L’École d’art contemporain de Bichkek (Bishkek School of Contemporary Art, BiSCA) est un collectif socialement engagé qui a sa propre organisation.

À travers diverses actions, il collectionne, encourage et promeut les pratiques, les débats et les expériences dans le domaine de l’art. Le collectif travaille autour des principes de circulation, d’accumulation et de formation du savoir ; il réfléchit à la place qu’occupe l’art dans la vie, crée des espaces d’échange et archive ses activités sociales et artistiques. Ses pratiques contribuent au développement d’une base méthodologique et théorique ainsi qu’à la reconnaissance de l’art contemporain comme partie intégrante de la culture kirghize. Les neuf personnes qui travaillent bénévolement à la BiSCA ont des expériences, des activités et des intérêts différents mais partagent toutes le même goût pour l’art.

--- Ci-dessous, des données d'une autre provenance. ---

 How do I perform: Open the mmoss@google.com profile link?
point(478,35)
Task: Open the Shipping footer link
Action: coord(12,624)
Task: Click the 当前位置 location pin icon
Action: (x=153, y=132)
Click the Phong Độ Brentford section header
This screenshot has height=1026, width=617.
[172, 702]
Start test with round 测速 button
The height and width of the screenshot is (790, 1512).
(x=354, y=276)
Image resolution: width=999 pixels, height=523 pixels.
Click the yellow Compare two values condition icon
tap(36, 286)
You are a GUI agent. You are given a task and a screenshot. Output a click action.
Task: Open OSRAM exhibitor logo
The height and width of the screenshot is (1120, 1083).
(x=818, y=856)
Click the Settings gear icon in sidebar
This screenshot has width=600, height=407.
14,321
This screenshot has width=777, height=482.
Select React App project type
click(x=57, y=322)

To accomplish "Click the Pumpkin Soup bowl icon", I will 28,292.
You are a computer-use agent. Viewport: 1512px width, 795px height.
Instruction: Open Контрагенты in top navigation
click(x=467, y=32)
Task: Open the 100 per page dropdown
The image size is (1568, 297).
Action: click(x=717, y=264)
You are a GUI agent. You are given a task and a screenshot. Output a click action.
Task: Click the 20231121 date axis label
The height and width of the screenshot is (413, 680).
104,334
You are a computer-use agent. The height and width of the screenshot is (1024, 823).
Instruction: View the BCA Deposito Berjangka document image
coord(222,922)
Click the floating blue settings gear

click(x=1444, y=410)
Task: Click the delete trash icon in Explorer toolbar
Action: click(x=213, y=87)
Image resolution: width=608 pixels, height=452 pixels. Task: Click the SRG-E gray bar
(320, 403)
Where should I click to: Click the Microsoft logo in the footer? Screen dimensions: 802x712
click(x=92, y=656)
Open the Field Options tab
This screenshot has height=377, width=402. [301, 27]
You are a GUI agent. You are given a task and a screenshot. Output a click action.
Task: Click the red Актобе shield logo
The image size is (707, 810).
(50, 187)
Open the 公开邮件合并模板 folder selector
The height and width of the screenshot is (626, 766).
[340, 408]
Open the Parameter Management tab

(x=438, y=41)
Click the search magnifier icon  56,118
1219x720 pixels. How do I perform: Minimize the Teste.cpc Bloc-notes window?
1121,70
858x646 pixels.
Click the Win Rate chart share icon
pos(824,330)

Depuis sa fondation en 2020, la BiSCA a développé plusieurs champs d’activité permanents, comme l’École de méthodologie pour la recherche artistique (approches de production de savoir basées sur les pratiques artistiques locales), le festival Trash (écologie, économie politique, justice sociale et climatique), Musées comme patrimoine public (musée participatif, histoire de l’art du Kirghizistan, sociologie culturelle, mémoire des musées), la publication périodique en ligne ARALASH (auto-archivage et contextualisation), ainsi que d’autres activités relatives à l’investigation, à la réflexion et à la production artistiques en lien avec les communautés locales et le contexte politique et culturel.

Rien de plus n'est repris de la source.